Please render the data from the start through the line containing "(502, 444)." as a Markdown table with the columns Row and Line, skipping blank lines and leaving out the pictures.

(Data shown begins)

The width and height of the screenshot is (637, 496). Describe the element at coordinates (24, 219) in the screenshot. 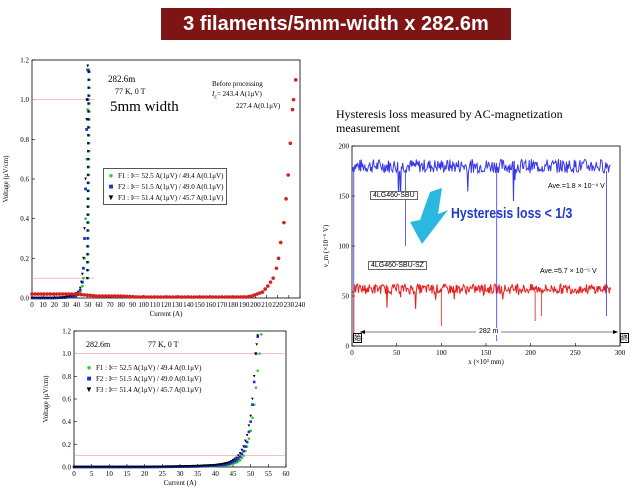

I see `y-tick-label: 0.4` at that location.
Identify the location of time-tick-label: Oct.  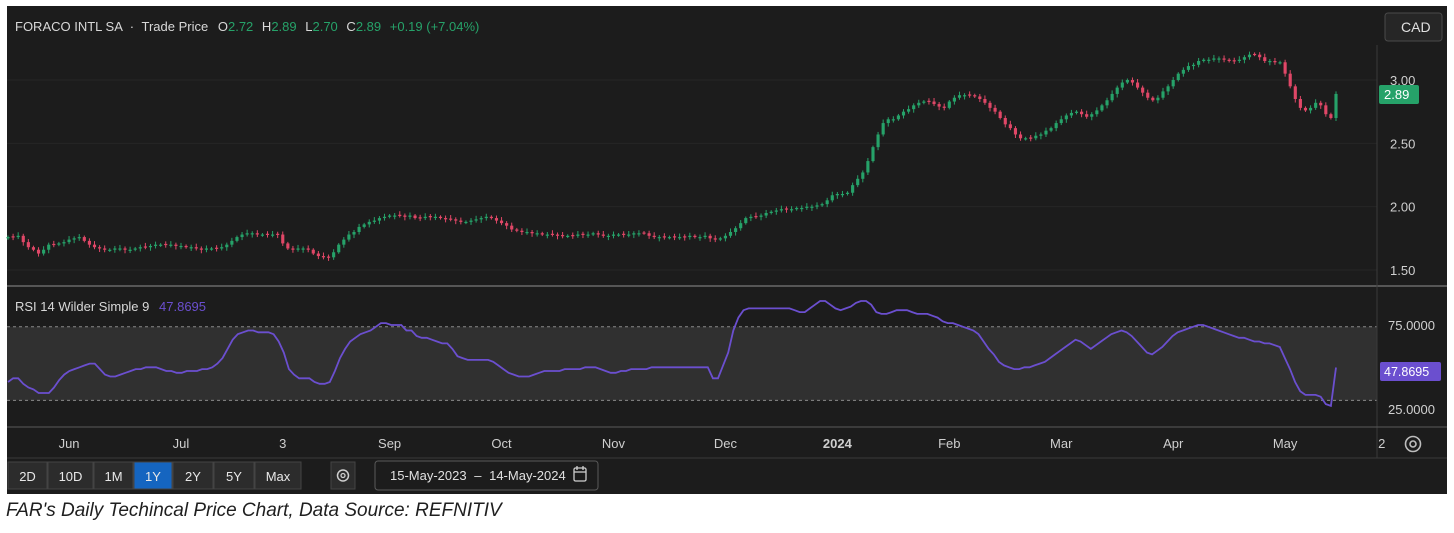
(502, 444).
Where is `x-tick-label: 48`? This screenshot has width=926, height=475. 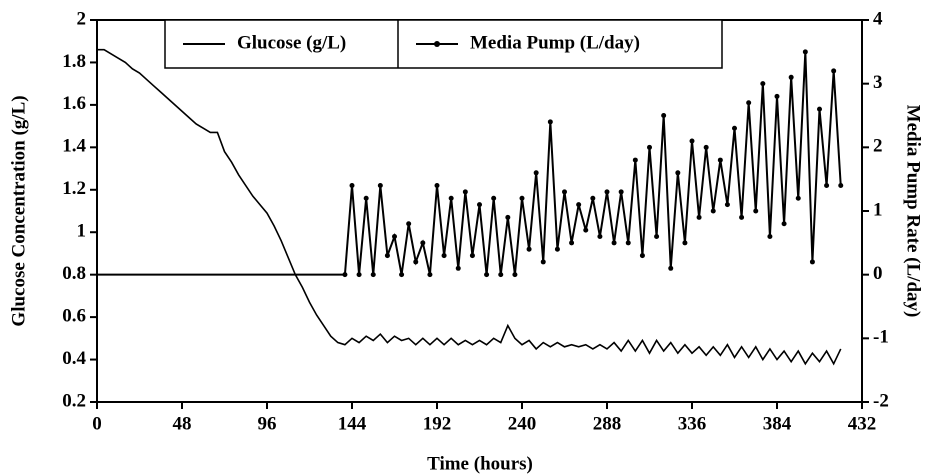
x-tick-label: 48 is located at coordinates (182, 424).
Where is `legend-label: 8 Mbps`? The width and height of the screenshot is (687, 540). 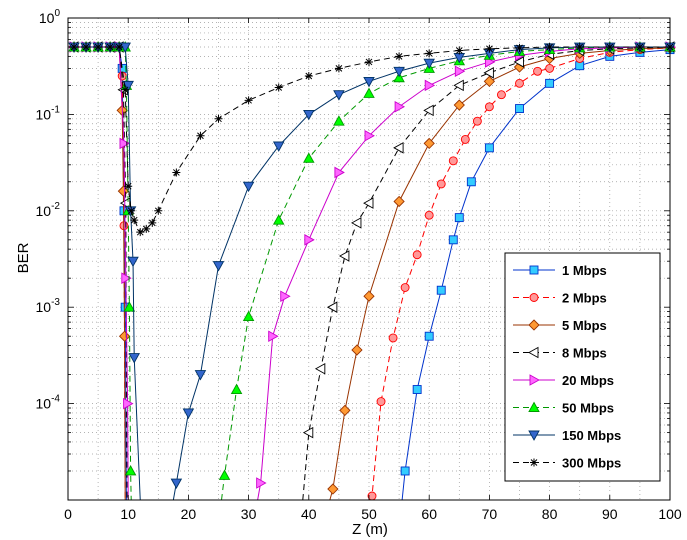 legend-label: 8 Mbps is located at coordinates (584, 354).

(Data shown ends)

▸ **Result for this exercise**
| Row | Line |
|---|---|
| 1 | The width and height of the screenshot is (637, 496). Describe the element at coordinates (24, 219) in the screenshot.  |
| 2 | I see `y-tick-label: 0.4` at that location. |
| 3 | Identify the location of time-tick-label: Oct.   |
| 4 | (502, 444). |